There’s a distinct crunch beneath my feet as I tread down the beaten and battered sidewalk. Tourists linger on every corner; I weave my way through them, smiling politely as I pass. One taps my shoulder, and I pivot around to face them. “Excuse me,” they say, looking quite lost, “ but do you happen to know where I could find <store>?”.

“Of course.” I smile at them. “Cross at the stoplight down there, and the second building on your left will be your destination.” They nod and hurry off in the direction I sent them. I continue on my way, noting each person I pass. Tourists are abound, taking pictures of the leaves on the trees, and the ones that have fallen to the ground - the ones I carelessly stepped on to get here. The locals brush past the sea of sightseers with scowls on their faces.

“They’re just leaves.” one local mutters under her breath; and, looking down, she’s correct. To the local community, the autumn foliage means little. We see it come and go annually, and are indifferent to the red, orange, and yellow tints the trees now possess. We have become accustomed to ignoring the enriched environment of our small town of Bennington. So then, what makes these dead leaves so captivating to the tourists? 
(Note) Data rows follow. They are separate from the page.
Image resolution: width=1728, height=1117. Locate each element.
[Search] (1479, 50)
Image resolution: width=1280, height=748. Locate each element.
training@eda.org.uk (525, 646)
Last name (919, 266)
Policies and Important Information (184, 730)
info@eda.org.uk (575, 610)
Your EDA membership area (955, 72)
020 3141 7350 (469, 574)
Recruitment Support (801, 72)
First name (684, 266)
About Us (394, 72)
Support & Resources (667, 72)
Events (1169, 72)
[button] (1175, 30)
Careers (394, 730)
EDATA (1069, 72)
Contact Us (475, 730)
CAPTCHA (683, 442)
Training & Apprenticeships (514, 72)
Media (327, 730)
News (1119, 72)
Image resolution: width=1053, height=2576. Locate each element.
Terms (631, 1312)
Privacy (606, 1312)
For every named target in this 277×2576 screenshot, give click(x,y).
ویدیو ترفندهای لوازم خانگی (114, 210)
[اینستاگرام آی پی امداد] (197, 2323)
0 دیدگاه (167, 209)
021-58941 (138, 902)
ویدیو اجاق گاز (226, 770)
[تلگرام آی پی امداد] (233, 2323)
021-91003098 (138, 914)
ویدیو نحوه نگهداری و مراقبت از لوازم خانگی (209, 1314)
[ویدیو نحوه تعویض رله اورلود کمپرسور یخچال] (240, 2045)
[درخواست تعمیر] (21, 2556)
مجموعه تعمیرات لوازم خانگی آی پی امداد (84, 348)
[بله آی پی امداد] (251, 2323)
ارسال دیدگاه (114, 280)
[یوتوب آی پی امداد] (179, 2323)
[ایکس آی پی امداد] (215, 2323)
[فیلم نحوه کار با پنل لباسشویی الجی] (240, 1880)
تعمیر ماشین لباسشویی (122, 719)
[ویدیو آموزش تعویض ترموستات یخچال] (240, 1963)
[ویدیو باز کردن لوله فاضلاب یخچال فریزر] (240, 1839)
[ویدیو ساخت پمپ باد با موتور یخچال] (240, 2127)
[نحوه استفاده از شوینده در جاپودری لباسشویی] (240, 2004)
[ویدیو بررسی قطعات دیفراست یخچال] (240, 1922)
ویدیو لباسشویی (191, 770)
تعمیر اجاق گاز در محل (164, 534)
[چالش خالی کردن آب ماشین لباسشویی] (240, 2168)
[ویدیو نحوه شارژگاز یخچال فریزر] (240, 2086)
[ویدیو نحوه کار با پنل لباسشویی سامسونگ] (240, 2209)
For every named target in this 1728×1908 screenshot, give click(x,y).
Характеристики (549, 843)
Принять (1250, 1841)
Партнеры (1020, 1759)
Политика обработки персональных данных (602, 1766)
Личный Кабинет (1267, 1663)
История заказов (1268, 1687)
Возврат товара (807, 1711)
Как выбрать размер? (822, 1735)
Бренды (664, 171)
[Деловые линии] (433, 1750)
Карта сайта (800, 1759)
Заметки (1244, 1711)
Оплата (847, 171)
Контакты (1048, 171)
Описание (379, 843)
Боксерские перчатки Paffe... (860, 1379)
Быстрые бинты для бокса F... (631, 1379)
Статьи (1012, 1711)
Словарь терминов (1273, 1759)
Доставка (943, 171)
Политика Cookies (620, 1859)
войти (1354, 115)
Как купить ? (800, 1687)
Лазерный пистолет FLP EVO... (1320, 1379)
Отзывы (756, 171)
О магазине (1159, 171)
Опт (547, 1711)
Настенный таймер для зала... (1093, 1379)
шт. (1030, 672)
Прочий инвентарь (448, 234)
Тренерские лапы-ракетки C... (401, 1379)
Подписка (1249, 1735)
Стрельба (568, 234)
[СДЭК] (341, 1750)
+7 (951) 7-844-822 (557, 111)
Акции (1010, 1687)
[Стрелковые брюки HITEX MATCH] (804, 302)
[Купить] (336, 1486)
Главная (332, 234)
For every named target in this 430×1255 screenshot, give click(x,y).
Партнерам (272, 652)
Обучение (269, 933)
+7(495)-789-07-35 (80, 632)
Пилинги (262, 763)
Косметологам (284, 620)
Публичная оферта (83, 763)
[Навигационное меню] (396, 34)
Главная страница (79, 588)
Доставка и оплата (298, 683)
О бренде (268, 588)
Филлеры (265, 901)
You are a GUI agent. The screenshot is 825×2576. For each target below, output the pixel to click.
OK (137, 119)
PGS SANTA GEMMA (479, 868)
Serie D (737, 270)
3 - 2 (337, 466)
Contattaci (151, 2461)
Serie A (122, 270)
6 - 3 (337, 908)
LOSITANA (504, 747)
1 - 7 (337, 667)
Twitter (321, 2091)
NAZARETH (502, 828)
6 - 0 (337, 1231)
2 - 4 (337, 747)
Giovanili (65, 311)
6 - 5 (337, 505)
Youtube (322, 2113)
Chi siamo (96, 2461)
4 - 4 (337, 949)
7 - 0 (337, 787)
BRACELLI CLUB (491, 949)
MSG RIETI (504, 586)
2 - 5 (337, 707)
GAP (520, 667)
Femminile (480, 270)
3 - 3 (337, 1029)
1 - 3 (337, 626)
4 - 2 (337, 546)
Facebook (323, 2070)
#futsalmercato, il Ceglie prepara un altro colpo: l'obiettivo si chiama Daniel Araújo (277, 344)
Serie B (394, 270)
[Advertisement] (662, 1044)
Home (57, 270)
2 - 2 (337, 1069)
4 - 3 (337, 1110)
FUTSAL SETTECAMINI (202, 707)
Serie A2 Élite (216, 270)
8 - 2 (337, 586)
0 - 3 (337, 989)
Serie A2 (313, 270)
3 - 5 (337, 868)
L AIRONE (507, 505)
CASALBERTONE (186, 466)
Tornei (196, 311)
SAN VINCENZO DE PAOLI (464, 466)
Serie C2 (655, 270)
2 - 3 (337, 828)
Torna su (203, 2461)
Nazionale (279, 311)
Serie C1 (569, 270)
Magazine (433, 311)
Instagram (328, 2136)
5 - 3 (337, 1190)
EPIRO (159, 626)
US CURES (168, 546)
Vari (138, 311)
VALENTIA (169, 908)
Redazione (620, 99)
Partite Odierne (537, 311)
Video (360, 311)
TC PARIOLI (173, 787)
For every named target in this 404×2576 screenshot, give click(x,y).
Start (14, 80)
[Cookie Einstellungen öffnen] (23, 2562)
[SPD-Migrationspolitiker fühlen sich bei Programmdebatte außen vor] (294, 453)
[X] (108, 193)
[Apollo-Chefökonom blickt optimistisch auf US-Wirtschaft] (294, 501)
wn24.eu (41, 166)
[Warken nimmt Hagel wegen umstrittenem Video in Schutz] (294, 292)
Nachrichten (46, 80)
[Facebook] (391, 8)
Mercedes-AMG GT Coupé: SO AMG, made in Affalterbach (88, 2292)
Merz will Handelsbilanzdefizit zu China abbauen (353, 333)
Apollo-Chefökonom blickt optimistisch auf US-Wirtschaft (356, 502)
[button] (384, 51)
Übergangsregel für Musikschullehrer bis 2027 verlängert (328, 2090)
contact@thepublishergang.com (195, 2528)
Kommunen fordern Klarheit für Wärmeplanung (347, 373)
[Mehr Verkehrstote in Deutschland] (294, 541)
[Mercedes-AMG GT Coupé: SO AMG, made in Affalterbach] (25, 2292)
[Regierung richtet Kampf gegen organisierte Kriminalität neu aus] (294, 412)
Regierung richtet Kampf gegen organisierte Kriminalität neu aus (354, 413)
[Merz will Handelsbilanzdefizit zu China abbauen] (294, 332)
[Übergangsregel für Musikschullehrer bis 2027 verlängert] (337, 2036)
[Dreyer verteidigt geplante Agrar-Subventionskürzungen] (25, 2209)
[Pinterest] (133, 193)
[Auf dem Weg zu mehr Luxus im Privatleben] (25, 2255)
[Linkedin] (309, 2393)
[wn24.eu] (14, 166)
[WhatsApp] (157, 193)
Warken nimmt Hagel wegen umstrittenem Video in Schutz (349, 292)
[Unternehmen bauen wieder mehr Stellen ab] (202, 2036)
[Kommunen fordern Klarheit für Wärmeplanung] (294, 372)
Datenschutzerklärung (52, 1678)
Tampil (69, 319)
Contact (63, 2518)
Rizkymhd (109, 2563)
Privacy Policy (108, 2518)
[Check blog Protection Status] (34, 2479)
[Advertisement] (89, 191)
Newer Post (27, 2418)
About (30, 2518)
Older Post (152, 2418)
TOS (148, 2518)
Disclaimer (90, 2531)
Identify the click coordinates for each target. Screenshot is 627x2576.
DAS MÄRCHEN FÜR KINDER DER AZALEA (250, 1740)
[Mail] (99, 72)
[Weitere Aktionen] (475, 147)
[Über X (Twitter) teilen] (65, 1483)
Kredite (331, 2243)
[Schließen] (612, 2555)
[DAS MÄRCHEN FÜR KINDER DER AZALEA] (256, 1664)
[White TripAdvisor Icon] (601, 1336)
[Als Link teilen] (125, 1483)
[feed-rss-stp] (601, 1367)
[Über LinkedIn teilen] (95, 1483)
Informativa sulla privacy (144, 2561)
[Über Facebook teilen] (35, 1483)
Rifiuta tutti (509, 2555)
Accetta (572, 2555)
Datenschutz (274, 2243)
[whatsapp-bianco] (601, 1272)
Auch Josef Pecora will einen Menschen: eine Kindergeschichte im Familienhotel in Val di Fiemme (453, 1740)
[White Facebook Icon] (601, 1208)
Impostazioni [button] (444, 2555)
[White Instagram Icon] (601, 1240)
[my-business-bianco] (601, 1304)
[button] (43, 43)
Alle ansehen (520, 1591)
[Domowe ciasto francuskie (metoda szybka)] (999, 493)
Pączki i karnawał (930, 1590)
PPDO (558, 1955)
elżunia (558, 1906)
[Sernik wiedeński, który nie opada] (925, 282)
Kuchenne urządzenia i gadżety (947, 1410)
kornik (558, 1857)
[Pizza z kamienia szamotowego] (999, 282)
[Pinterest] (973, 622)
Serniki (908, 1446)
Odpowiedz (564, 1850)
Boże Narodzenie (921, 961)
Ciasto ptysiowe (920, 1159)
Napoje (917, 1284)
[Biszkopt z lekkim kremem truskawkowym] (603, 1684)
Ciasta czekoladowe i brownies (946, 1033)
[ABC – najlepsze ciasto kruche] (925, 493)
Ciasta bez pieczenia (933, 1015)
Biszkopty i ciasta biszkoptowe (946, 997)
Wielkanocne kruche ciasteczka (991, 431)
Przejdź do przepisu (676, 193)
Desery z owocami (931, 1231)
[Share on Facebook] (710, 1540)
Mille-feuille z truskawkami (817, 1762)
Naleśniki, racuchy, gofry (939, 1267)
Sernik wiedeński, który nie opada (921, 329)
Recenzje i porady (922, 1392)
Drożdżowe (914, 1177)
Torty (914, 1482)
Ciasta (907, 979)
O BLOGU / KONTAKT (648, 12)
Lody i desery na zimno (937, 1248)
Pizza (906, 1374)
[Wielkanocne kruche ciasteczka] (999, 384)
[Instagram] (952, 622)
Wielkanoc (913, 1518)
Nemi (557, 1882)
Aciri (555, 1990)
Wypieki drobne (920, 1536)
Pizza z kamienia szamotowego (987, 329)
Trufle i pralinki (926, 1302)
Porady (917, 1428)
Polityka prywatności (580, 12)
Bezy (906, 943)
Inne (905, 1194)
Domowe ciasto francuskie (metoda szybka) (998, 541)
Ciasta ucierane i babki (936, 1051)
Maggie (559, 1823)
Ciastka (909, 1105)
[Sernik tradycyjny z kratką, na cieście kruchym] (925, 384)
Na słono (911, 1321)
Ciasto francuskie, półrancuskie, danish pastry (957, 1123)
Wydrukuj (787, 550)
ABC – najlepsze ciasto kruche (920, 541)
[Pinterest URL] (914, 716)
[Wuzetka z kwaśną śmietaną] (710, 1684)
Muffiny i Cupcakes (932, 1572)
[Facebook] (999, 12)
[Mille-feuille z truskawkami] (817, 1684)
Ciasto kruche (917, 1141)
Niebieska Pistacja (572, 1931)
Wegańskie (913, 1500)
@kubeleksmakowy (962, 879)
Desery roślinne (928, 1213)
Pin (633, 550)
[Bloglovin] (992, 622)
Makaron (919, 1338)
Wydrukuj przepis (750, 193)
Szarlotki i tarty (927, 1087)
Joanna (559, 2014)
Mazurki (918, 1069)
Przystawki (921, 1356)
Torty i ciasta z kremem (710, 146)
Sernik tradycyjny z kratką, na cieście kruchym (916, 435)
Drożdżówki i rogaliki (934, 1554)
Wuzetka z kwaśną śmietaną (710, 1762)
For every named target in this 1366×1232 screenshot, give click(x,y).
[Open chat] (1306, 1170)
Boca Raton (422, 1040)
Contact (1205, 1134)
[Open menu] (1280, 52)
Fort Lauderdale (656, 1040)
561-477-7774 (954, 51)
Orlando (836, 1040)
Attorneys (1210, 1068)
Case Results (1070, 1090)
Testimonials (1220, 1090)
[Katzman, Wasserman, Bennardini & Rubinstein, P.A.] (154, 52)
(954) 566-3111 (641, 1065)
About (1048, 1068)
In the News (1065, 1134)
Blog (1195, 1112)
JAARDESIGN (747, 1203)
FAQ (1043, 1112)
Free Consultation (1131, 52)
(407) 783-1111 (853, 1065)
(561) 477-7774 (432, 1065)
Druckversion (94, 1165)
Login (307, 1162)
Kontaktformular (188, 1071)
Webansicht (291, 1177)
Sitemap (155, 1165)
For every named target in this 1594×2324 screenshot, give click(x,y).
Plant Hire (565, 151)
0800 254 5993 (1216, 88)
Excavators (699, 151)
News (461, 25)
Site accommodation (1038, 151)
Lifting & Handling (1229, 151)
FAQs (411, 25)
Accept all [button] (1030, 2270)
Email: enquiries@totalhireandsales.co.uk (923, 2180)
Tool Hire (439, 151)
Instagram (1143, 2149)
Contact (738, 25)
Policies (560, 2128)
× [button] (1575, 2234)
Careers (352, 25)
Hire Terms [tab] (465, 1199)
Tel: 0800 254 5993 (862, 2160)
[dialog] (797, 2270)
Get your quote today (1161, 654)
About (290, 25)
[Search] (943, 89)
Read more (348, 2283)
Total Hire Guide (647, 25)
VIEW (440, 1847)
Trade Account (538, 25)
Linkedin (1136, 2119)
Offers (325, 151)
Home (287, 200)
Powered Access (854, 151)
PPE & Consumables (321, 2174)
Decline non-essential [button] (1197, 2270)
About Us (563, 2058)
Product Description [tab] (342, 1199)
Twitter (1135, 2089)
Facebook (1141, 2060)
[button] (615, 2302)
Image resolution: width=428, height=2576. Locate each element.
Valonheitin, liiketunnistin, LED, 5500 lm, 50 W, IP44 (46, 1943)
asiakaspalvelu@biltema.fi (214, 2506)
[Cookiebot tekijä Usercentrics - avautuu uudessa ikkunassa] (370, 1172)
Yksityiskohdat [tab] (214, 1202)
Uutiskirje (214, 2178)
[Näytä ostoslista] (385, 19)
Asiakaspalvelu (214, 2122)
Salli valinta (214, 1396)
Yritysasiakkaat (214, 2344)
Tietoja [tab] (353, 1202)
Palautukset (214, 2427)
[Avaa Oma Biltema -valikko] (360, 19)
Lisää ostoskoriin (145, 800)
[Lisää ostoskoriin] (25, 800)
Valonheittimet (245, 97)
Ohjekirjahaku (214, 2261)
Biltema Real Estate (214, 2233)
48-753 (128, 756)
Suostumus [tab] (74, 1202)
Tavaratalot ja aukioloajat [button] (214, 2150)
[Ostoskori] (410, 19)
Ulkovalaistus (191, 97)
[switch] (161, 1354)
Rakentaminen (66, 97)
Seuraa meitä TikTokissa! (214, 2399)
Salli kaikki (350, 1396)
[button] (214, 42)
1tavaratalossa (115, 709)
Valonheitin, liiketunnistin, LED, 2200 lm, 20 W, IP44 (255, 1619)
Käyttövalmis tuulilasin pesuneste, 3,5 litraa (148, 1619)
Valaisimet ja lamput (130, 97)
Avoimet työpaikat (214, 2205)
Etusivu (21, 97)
When I was a child, I was enamored by the beautiful rural environment of the town. The leaves captivated me as they do the tourists. The crunchy leaves were the best for making leaf piles to jump into. I admired the beautiful landscapes behind my house, as our green mountains flourished with color. I dreaded the coming winter, when all this beauty would fade.

Observing the tourists, they hold the same enamored look we all once did. They stop at every corner to admire a town that the locals consider mediocre at best. While the community within the town finds little in it, the communities that pervade from outside the town bring with them a sense of appreciation that was long lost on the community, and returns annually with the tourist’s foliage.

Sunday, August 2, 2015

Self-Esteem

Self-esteem is an oddity of all proportions.
Mine didn't arise from starving myself years ago, nor over-exercising and restricting my diet.
It didn't arise from comparing myself to other people, or trying to obtain what was impossible.
It didn't arise from taking several pictures of myself, and going through each one, nitpicking every feature I hated about myself.
And it most certainly didn't arise from all the self-hatred I brooded upon, thinking it would be my motivation to lose weight.
All any of that did was make me feel awful about myself, and hurt others in the process.
Actual self-esteem came from acceptance of my imperfections - that they can most certainly be improved, but never perfected.
It came from being okay with not achieving the highest standards of beauty, and wearing make-up/exercising/wearing shorts for me, and not for other people. I do these things now because they make me feel good.
It's also amusing how well self-esteem can do for your appearance. Without as much stress, my acne has cleared up tenfold. It still persists from time to time, but on a much smaller scale than before. I sleep better at night, not worrying about my appearance, and the bags under my eyes have all but shrunk. I am happier on the inside, and it shows on the outside.
For once, I'm actually happy with who I am. And it feels better than starving or harming myself ever did.